■ **O que fazer**:
[1] No texto sobre o salário mínimo, de quanto é o aumento defendido pela UGT?
[2] Transcreva do texto sobre o salário mínimo o trecho que começa em "Estes argumentos não" e termina em "compra dos trabalhadores.".

■ **Texto**:

☆ ☆ ☆

Estes argumentos não convencem os sindicatos. A UGT, que defende um aumento de 35 euros (ou seja, de valor idêntico ao de 2020), referiu que à questão do aumento do salário mínimo, “os empregadores responderam com um rotundo não”. Já a CGTP tem defendido que o salário mínimo atinja o patamar dos 850 num curto espaço de tempo, objetivo reiterado ontem por Isabel Camarinha, que salientou a necessidade de aumentar o poder de compra dos trabalhadores.
Meta Apesar de ainda não ser conhecido o valor do aumento do salário mínimo nacional (SMN) para 2021, António Costa mantém a meta de atingir os 750 euros até ao final da legislatura. Para já, o primeiro-ministro comprometeu-se, esta quarta-feira, com um “aumento significativo” para 2021 e garante que ele representa um “sinal de confiança em quem trabalha”. No entanto, os empresários apontam a pandemia como justificação para não haver aumentos para o próximo ano.

☆ ☆ ☆

■ **Dados de origem**:
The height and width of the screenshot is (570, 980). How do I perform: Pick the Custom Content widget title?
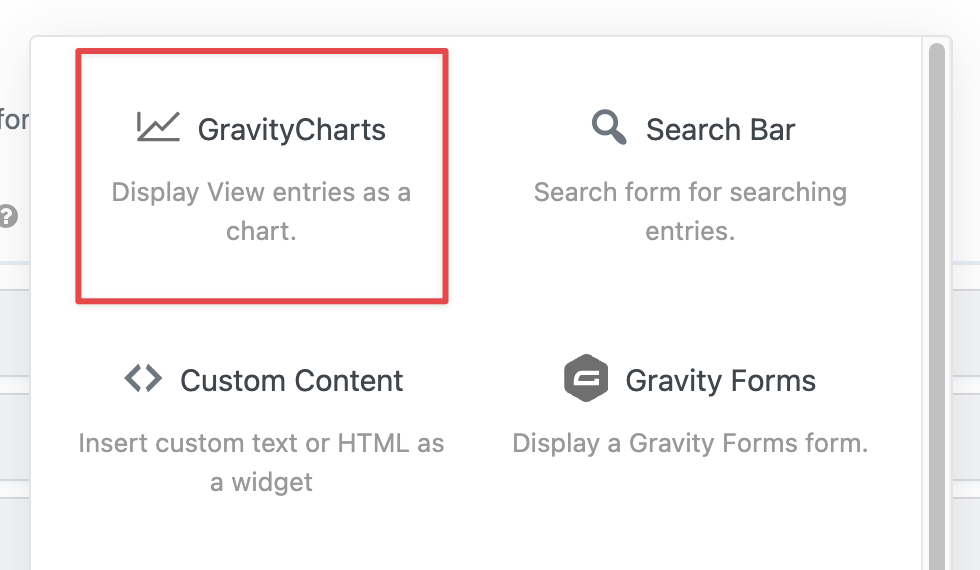click(291, 381)
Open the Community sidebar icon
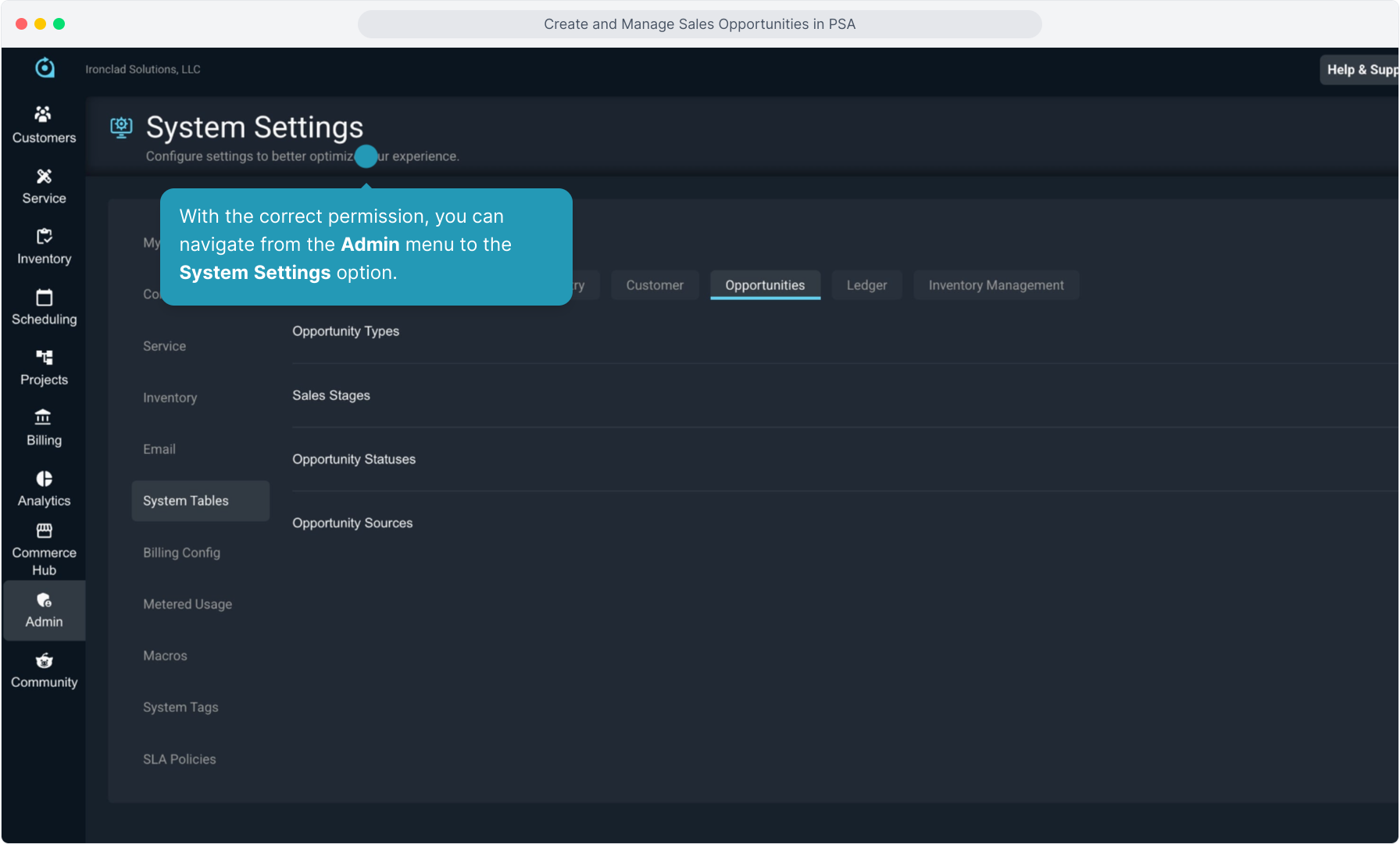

☆ ☆ ☆

■ **Respostas abaixo**:
[1] A UGT defende um aumento de 35 euros.

[2]
Estes argumentos não convencem os sindicatos. A UGT, que defende um aumento de 35 euros (ou seja, de valor idêntico ao de 2020), referiu que à questão do aumento do salário mínimo, “os empregadores responderam com um rotundo não”. Já a CGTP tem defendido que o salário mínimo atinja o patamar dos 850 num curto espaço de tempo, objetivo reiterado ontem por Isabel Camarinha, que salientou a necessidade de aumentar o poder de compra dos trabalhadores.